Les forces étant importantes et la sécurité devant être absolue, le père et le fils firent un travail attentionné et vérifié encore et encore.
Jean-Michel Lestrade avait aimé ce projet qui, sous la forme d'une immense cage de verre, permettait aux visiteurs de voir depuis l'extérieur la belle mécanique et le mouvement d'arrivée et de départ des cabines. Il y avait là une belle idée et les verres courbés aux angles, les huisseries d'aluminium lui faisaient penser aux architectures de Novarina et ou de Prouvé.

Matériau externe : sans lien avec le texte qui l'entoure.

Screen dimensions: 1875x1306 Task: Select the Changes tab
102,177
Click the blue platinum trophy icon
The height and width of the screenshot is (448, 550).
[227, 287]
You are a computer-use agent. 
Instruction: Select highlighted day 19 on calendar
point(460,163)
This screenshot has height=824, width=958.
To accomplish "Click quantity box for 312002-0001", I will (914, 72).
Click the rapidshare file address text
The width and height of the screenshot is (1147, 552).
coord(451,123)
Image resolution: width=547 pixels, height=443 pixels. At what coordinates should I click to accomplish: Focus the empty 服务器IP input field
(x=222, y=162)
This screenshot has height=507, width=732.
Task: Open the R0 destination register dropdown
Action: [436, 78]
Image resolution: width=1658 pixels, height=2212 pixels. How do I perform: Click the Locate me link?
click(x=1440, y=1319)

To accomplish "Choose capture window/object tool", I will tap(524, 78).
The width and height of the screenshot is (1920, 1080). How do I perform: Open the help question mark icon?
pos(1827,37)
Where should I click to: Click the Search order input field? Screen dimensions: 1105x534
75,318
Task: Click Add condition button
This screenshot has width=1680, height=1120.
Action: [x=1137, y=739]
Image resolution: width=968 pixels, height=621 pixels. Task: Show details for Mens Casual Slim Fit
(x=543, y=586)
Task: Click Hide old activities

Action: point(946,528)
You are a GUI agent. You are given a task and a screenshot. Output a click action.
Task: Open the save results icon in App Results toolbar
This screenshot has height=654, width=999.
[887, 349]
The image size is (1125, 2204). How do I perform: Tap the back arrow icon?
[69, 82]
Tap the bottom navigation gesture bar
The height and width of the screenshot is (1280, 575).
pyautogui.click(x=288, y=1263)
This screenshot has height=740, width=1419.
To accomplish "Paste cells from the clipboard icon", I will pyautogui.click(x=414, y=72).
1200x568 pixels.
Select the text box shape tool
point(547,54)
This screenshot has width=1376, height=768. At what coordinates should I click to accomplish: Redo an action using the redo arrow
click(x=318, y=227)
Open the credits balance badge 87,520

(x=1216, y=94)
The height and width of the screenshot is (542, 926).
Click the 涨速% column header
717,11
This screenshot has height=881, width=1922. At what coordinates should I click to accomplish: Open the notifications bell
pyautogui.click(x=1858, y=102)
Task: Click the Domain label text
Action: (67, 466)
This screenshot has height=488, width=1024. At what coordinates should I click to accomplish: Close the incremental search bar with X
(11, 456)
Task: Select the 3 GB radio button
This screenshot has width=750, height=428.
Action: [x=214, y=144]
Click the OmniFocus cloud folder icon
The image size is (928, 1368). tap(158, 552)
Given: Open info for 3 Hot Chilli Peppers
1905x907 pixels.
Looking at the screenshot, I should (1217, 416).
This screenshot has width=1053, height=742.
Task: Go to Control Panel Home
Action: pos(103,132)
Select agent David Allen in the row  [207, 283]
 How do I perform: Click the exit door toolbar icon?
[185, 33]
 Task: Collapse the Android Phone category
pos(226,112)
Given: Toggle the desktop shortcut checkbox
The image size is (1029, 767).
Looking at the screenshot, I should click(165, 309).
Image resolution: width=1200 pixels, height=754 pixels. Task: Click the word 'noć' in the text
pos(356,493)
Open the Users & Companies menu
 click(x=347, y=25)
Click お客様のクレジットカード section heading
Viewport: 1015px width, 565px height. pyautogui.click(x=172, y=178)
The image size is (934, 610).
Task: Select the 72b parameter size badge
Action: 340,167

Il trouvait aussi très juste qu'on puisse ainsi accorder beaucoup d'attentions plastiques à un objet construit hésitant entre génie civil et architecture. Jean-Michel regarda sa famille faire l'ascension, tout doucement tirée par les câbles. Il répondit aux nombreux saluts d'Alvar. À son retour il lui fera une petite leçon d'architecture et de technique car il avait compris qu'avec ce garçon c'était encore possible, Alvar aimait entendre ses histoires et portait à son père et à son grand-père une vraie admiration.................................................................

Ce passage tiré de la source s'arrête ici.